My body and my mind are tired today, my muscles ache, I’m sluggish and a bit grumpy. The kids are moaning about jumpers feeling funny and wrong lunch boxes, arguing over the bathroom and the pain in my tummy is pulsing. I pull my dressing gown tighter around the cold in the kitchen, even though the heating is on. Im supposed to be sea swimming at 9am and I don’t want to go. Its about -5 with the icy wind chill and the north sea in march isn’t really appealing to me right now. I want to hide from the cold not get colder!

I walk heavily up the stairs and put my swimsuit under my clothes…just in case. I see my swim friend and her smily face at the school gate and I know its going to be worth the fight.

I choose to fight.

We get to the beach and walk across to the low tide sea chatting about our lives, the sun is shining and the wind is almost knocking us off our feet, we are pulled sharply away from our chat as we realise…. our stuff is going to blow away.

We choose to fight.

A bit of a walk around and we find a wet rock that we can shove our stuff behind and peg down with our boots, we decide without a lot of confidence it will probably hold. My side is still hurting but Im determined now. I take my boots off and my already numb feet sting as I put them down on wet sand, I pull my leggings off and laugh at how cold my bum is in the wind. We undress quickly and shove everything in our bags before we change our minds.

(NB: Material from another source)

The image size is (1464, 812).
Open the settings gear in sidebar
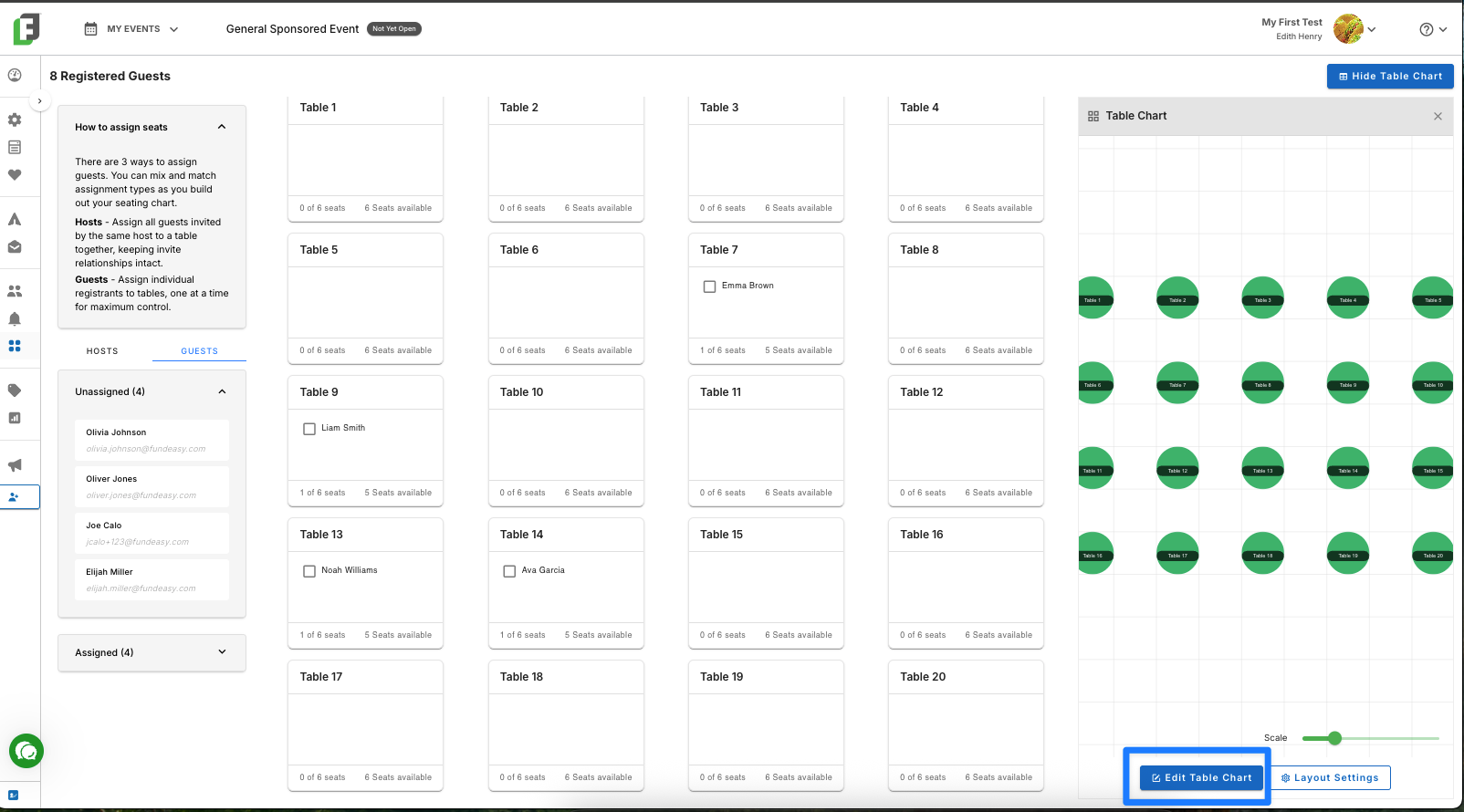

A shift is occurring, Its no longer time to fight.

Its time to surrender.

Unless you want to be overcome by panic, you don’t fight gale force wind and freezing water, you surrender to it. I do a couple of handstands on the way to the water and begin to run with joy. We breathe deeply preparing ourselves to enter this wild world. No time to lose we are submerged and swimming within 10 seconds. We don’t want to risk hypothermia so we know we have about 2 minutes in our swimsuits. We are each lost in our own internal journey now. I yelp and squeal very loudly in wild worship surrendering everything to the God I love, I feel completely alive, completely free, completely myself. Its over so quickly, humbled we exchange a knowing glance and big, slightly disappointed grins, our time is up, we are not the masters of this place. We surrender to that fact and get out before either of us want to,changing quickly and chatting away. I notice in amazement that the pain in my side is gone, not for the first time after a cold swim. I got my friend to take this picture, I wanted to remember today.

I needed to swim. I had to fight to get there, and then surrender to the elements. I needed both. I believe life requires us being willing to do both. We don’t want to live so hard and rigid that we are always fighting and we don’t want to live so surrendered that we stand for nothing. I cant help but think of Jesus…. fighting for the oppressed, yet surrendering to this death. Obedient, attentive, willing to be interrupted, compassionate and soft, wild and strong. The sea made me feel close to him today in a way I have no words for just a deep knowing and peace within.

I wonder, is there something you need to fight for today?

Or maybe something you need to surrender to?

Lets be people living awake and humble enough to do both!

Big love to everyone who takes the time to read my blog, and let me know if it sparks something in you!